In-Depth Explanation
Chemical structure and properties:
EGCG belongs to the flavan-3-ol subclass of flavonoids. Its structure features a three-ring flavanol backbone with multiple hydroxyl groups (responsible for antioxidant activity) and a galloyl ester group on the 3-position (responsible for the strong protein-binding that creates astringency). The “epi” prefix refers to the stereochemical configuration of its hydroxyl groups.
EGCG content comparison across tea types:
| Tea type | EGCG content (mg per 200ml cup) | Notes |
|---|---|---|
| Matcha | 60–140mg | Whole leaf consumed; highest per serving |
| Gyokuro | 30–60mg | High catechin despite shade; high extraction |
| Sencha (high grade) | 40–80mg | Full catechin extraction at right temp |
| Oolong | 15–50mg | Partial oxidation; variable by type |
| Black tea | 5–15mg | Mostly converted to theaflavins |
| Herbal (non-Camellia) | 0 | No catechins |
Primary research areas:
Anti-cancer research (in vitro and animal):
EGCG is one of the most studied phytochemicals in cancer research.
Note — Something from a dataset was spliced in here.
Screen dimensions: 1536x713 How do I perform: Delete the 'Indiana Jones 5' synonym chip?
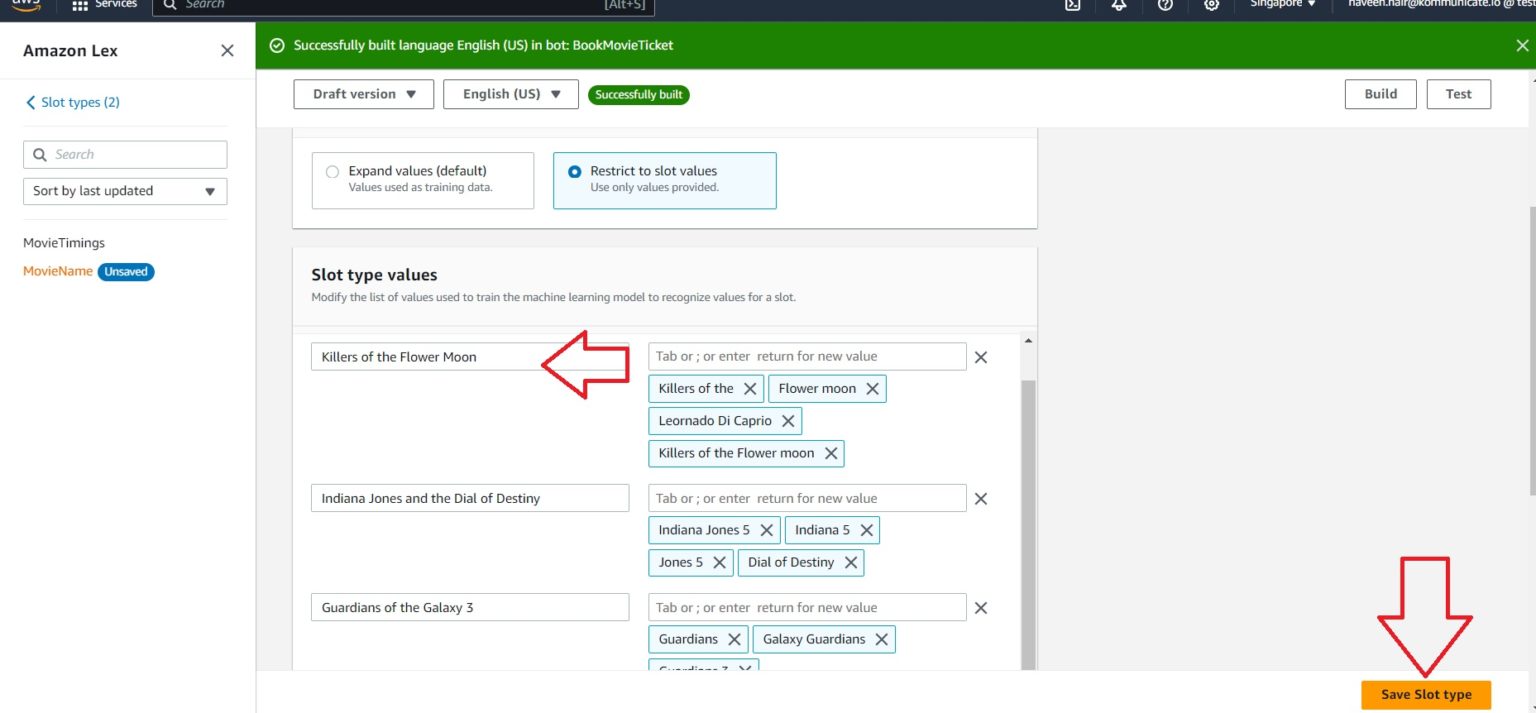pyautogui.click(x=766, y=531)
Mechanisms identified in laboratory contexts include:
- Inhibition of cancer cell growth (NF-κB pathway modulation)
- Induction of apoptosis in multiple cancer cell lines
- Inhibition of angiogenesis (tumour blood vessel formation)
- Interference with specific kinase signalling pathways
Critical caveat: In vitro and animal study results have produced enormous research interest but do not straightforwardly translate to human clinical efficacy at dietary concentrations. Epidemiological studies show modest correlations between green tea consumption and cancer risk reduction in some populations but not others. Supplemental EGCG doses used in research (200–800mg) are higher than typical 2–3 cup/day dietary intake. Clinical trials have had mixed results.
Cardiovascular research:
- LDL cholesterol oxidation inhibition (reducing atherogenic potential)
- Endothelial function improvement (vasodilation)
- Blood pressure modulation in some studies
Antimicrobial activity:
EGCG demonstrates antimicrobial activity against oral bacteria (Streptococcus mutans — a caries-causing bacterium), H. pylori, and several other pathogens in in vitro conditions.
Neuroprotective research:
Animal studies suggest potential protective effects against neurodegenerative protein aggregation (Alzheimer’s-associated amyloid beta plaques). Human clinical data limited.
Bioavailability: A significant limitation of EGCG research is low oral bioavailability — EGCG is partially degraded in the alkaline environment of the small intestine, and its metabolic derivatives (rather than EGCG itself) appear to be the active forms absorbed. This complicates extrapolation from high-dose in vitro studies to real dietary consumption.
Research
Comprehensive EGCG health review:
Khan, N., & Mukhtar, H. (2013). “Tea polyphenols in promotion of human health.” Nutrients, 5(2), 507–541. Systematic review covering mechanisms across cancer, cardiovascular, metabolic, and neuroprotective research.
Bioavailability study:
Nakagawa, K., et al. (2009). “Plasma absorption and urinary excretion of EGCG from green tea: influence of food matrix.” Journal of Nutrition, 139(2), 285–291. Addressed the critical bioavailability question.